§ **EXERCISE PROMPT**
Retype the lines of the records below, starting at the line that contains "Task: Open the" and ending at the end of the records. Leave the pictures out of your answer.

☆ ☆ ☆ ☆ ☆

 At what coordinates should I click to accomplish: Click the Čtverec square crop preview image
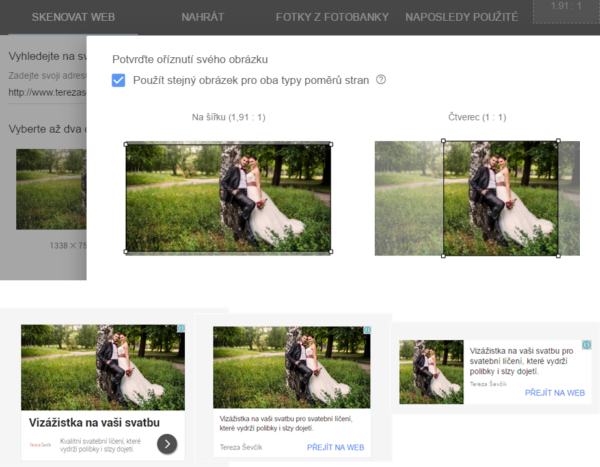[500, 197]

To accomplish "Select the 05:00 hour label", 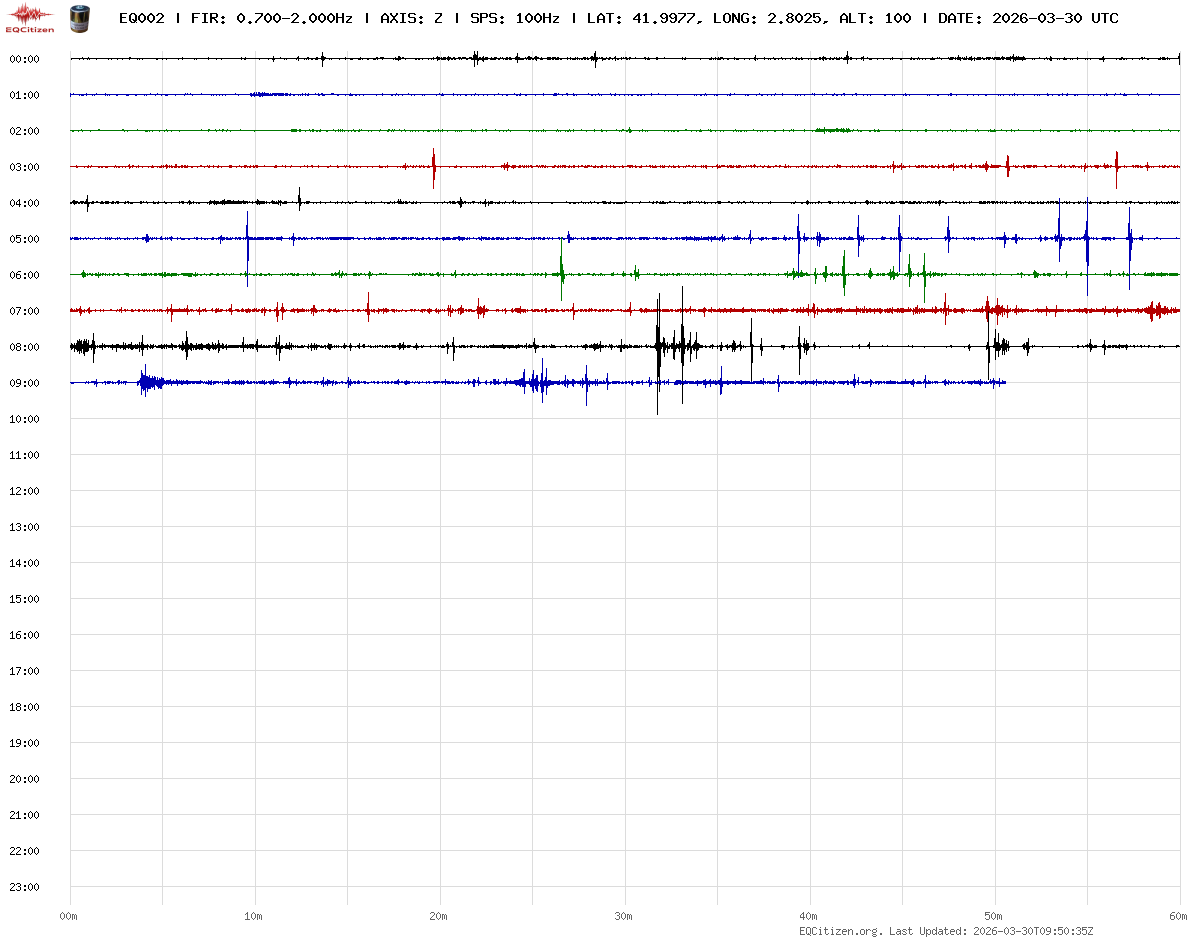I will click(x=24, y=239).
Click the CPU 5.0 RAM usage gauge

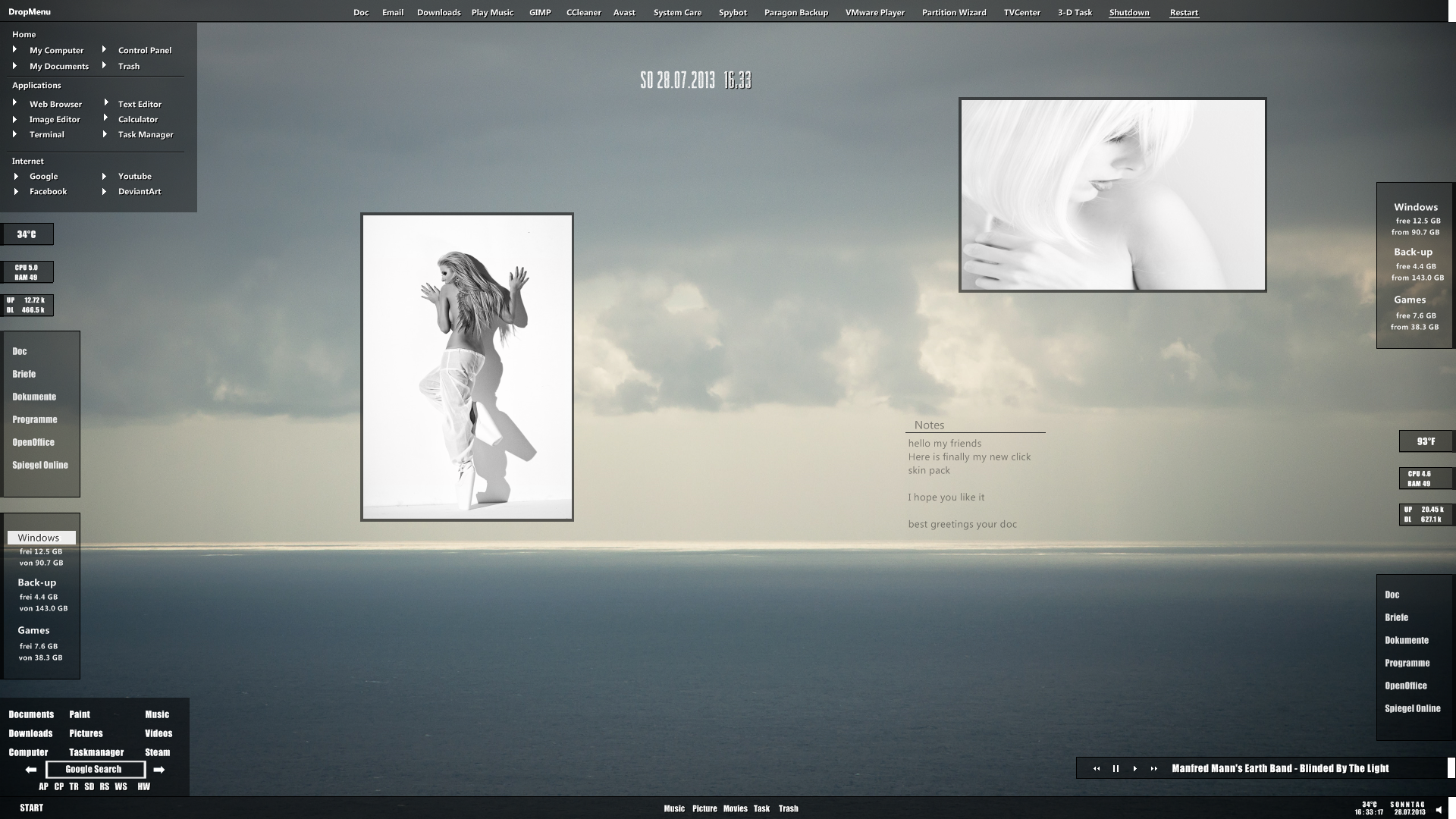click(27, 271)
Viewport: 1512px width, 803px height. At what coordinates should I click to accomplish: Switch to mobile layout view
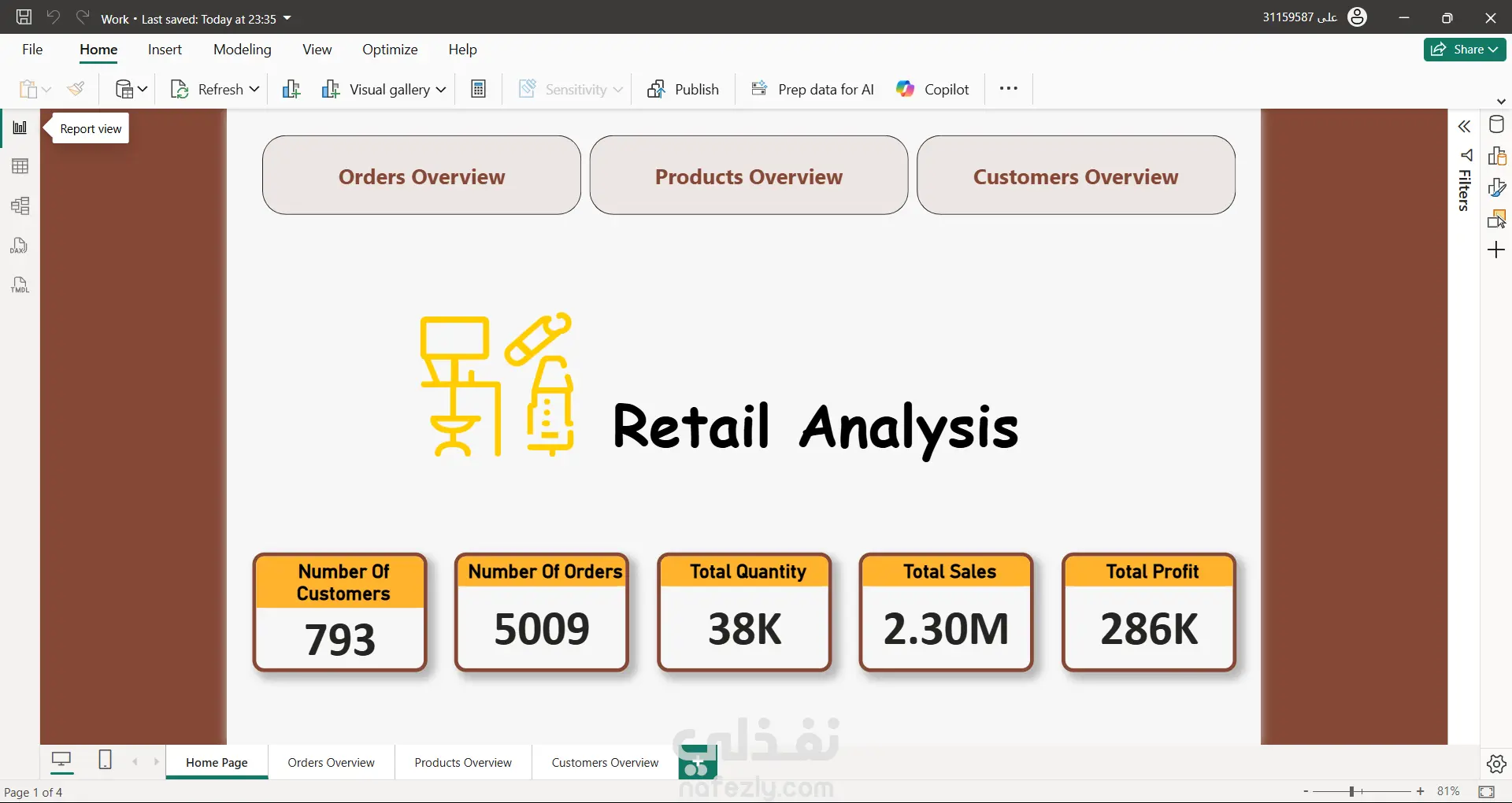105,760

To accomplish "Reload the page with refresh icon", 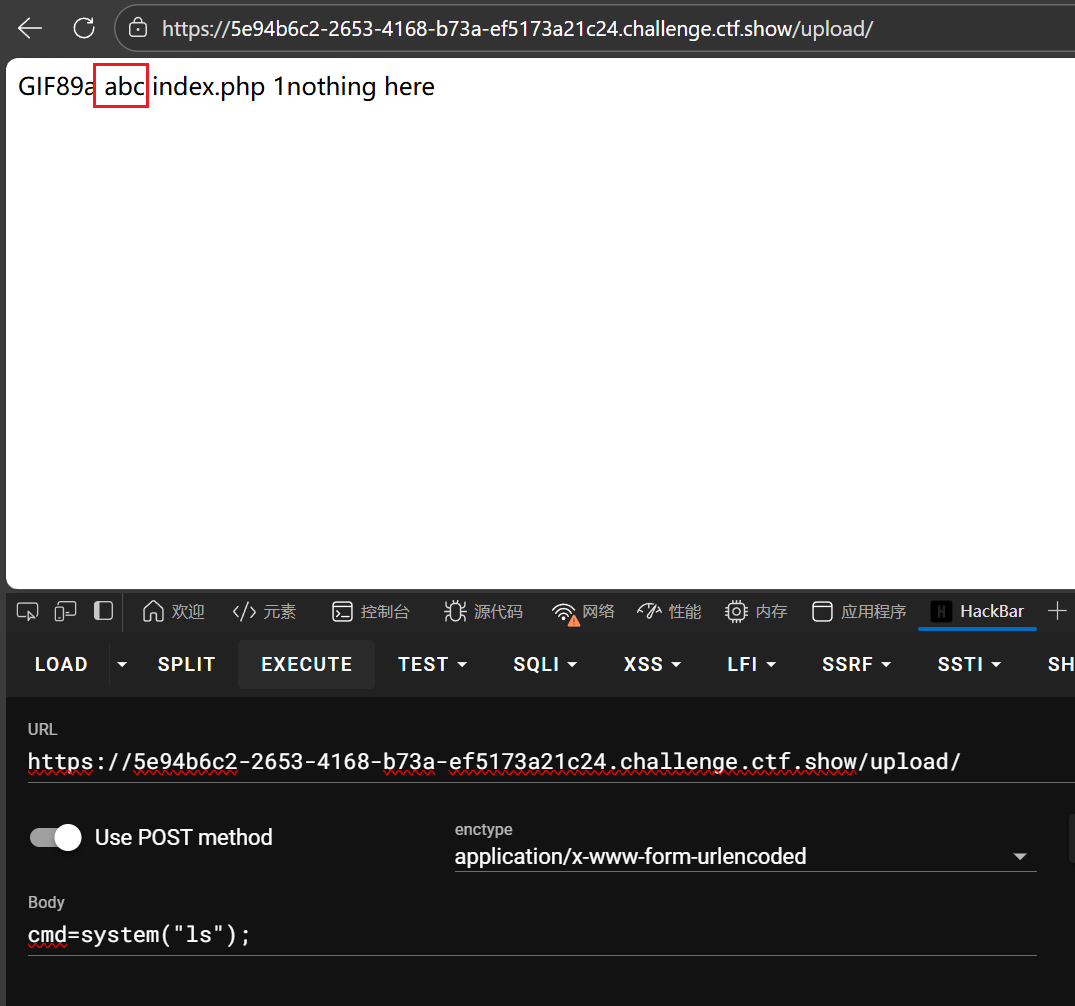I will [x=85, y=28].
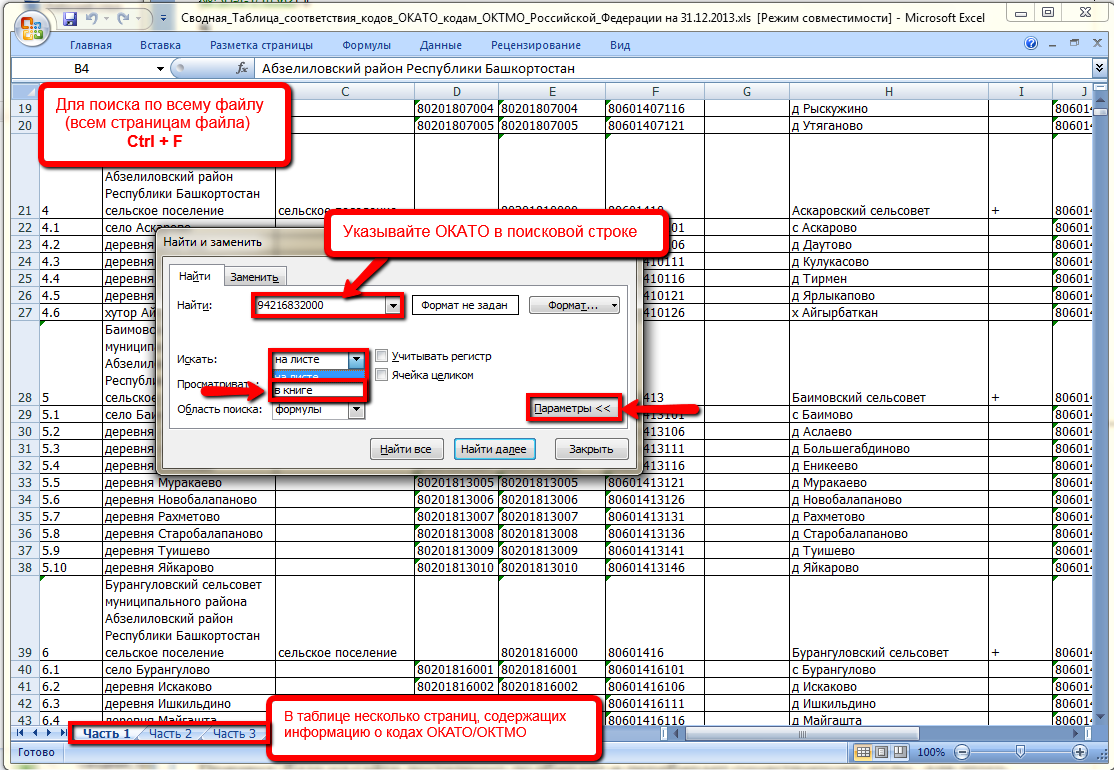Collapse options with Параметры << button
Screen dimensions: 1114x770
[572, 408]
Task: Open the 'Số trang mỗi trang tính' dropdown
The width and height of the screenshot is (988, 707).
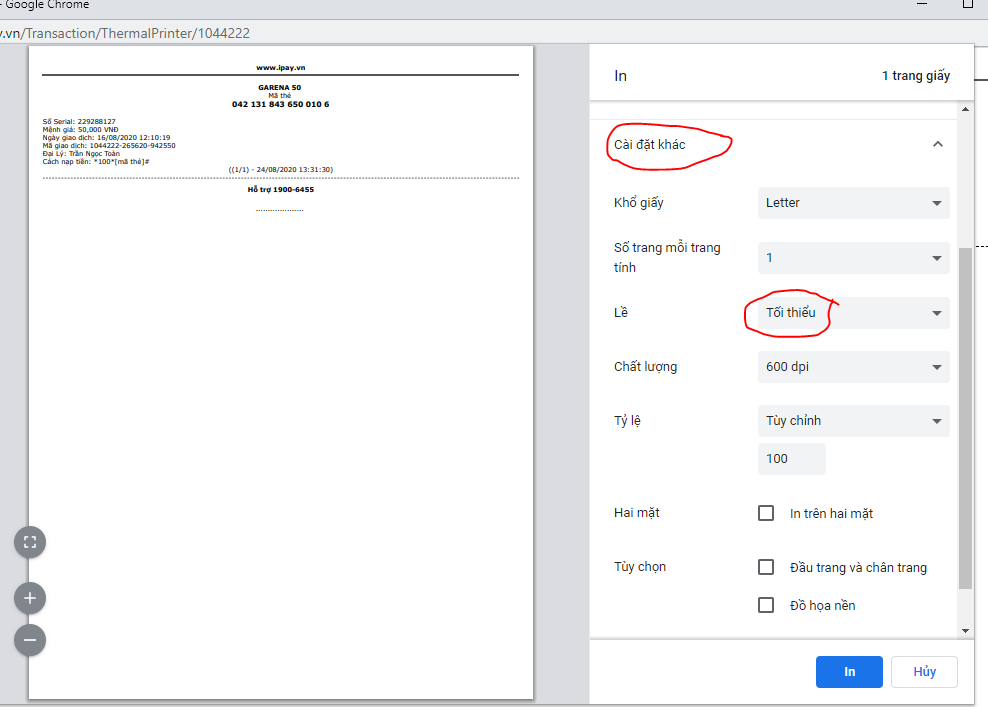Action: click(853, 258)
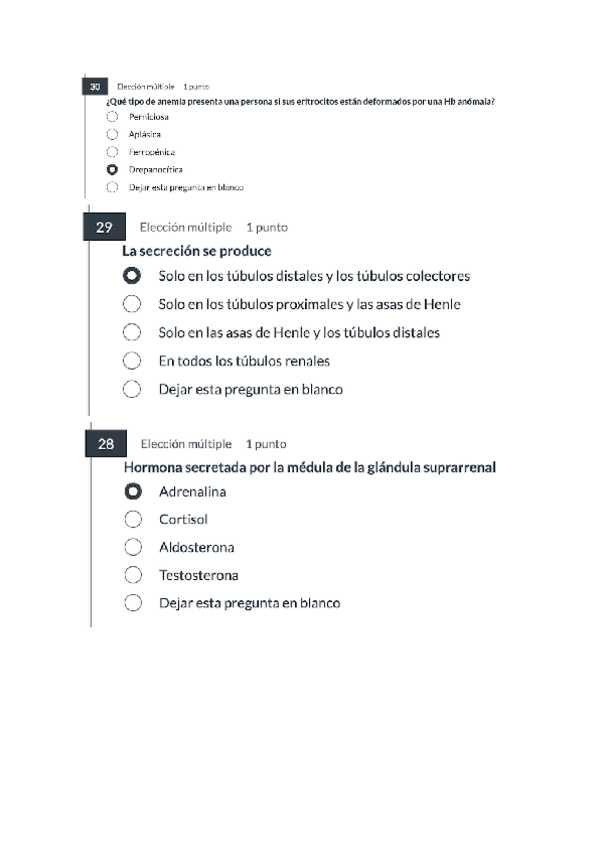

☆ ☆ ☆ ☆ ☆

§ **OUTPUT OF THE EXERCISE**
Task: Open the 'Số trang mỗi trang tính' dropdown
The width and height of the screenshot is (988, 707).
Action: click(853, 258)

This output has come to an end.